Zu PAPIER gebracht: Seitensprung-Portal geknackt
Joachim Huber erkennt einen Zusammenhang zwischen Affäre, Affenhirnen und Internet. Außerdem: Was nutzt es der Moral, wenn sie auf Doppelmoral beruht?
Sagen wir es mal so. Affenhirne sezieren, das können und wollen nur wenige. Sex können und wollen alle. Während das mit den Affenhirnen eine diffizile, komplexe, auf jeden Fall eine herausfordernde Angelegenheit von Spezialisten ist, braucht es für den Sexualakt Bereitschaft, Lust und Minimum zwei Körper, die sich auf welche Weise auch immer zum Höhepunkt vereinigen wollen.
Bei nicht wenigen Paaren ist der Sex allerdings so angestrengt und so selten wie das Sezieren von Affenhirnen. Deswegen und nicht erst gestern wurde der Seitensprung erfunden. Von den kurz-, mittel- oder langfristigen Affäre lebt die Wirtschaft. Präsente, Hotels, Viagra, Zweithandys, Perücken, Spielzeug – der Kitzel hat seine Kosten.
Der Seitensprung ist ein Geschäftsmodell, auch für das Internetportal Ashley Madison, betrieben von dem kanadischen Unternehmen Avid Life Media in Toronto. Der Slogan ist hedonistisch: „Das Leben ist kurz. Gönn’ Dir eine Affäre.“ Gegründet 2001, hat das Portal weltweit fast 39 Millionen Nutzer aus 46 Ländern, Deutschland ist dabei. Bedarf und Bedürfnis sind gewaltig.

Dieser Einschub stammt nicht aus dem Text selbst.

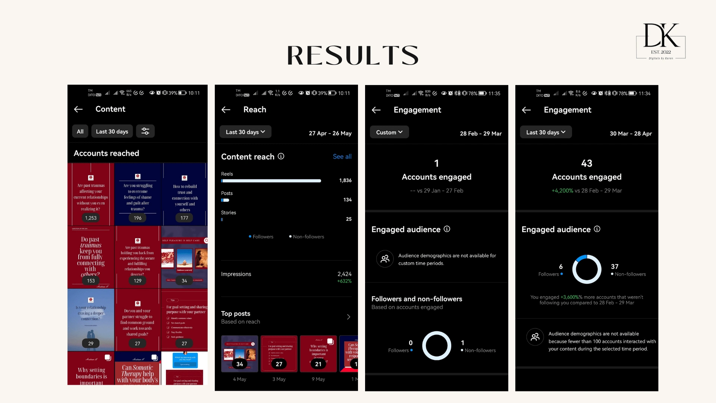
Task: Expand the Last 30 days dropdown on Reach
Action: pos(245,132)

Der größte anzunehmende Unfall beim Seitensprung ist das Erwischt-Werden. Genau das ist dem Portal passiert. Hacker haben Daten von rund 32 Millionen Nutzern gestohlen und ins Darknet, das ist der Darkroom des Internets, gestellt. Dabei handelt es sich um ein Netz von anonymen Untergrundseiten.
Millionen Männer und Frauen zittern vor der Bloßstellung
Jetzt zittern etwa 27 Millionen Männer und fünf Millionen Frauen vor der Veröffentlichung. Der Hackergruppe, die sich Impact Team nennt, scheint es nicht um Erpressung zu gehen, sondern um Moral: Sollte das „Betrüger“-Portal „nicht umgehend und dauerhaft“ geschlossen werden, droht die Massen-Bloßstellung. Ashley Madison bangt um einen Jahresumsatz von rund 120 Millionen Dollar.
Was passiert jetzt? Was ist mächtiger: der Trieb oder die Angst vorm Auffliegen? Werden die Seitenspringer vom Seitensprung ablassen und sich wieder in Treue üben?
Das Netz erweist sich nicht zum ersten Mal als löchrig, als zwiespältig. Aus Anonymität wird Öffentlicheit, aus Diskretion Indiskretion – nur der Betrug bleibt, was er ist: Betrug. Und die schöne, große Moral bekommt den Hautgout, dass sie mit Diebstahl und weiteren Niedrigkeiten erkauft worden ist. Moral wird zu Doppelmoral, die Rechtfertigung „Der Zweck heiligt die Mittel“ schrumpft zu „Der Zwerg reinigt die Kittel“.
Wenn der Seitensprung immer und immer komplizierter wird, wird das Sezieren von Affenhirnen noch zur Alternative. Vollkommen absurd? Der Mensch und sein Trieb sind zu jeder Absurdität fähig.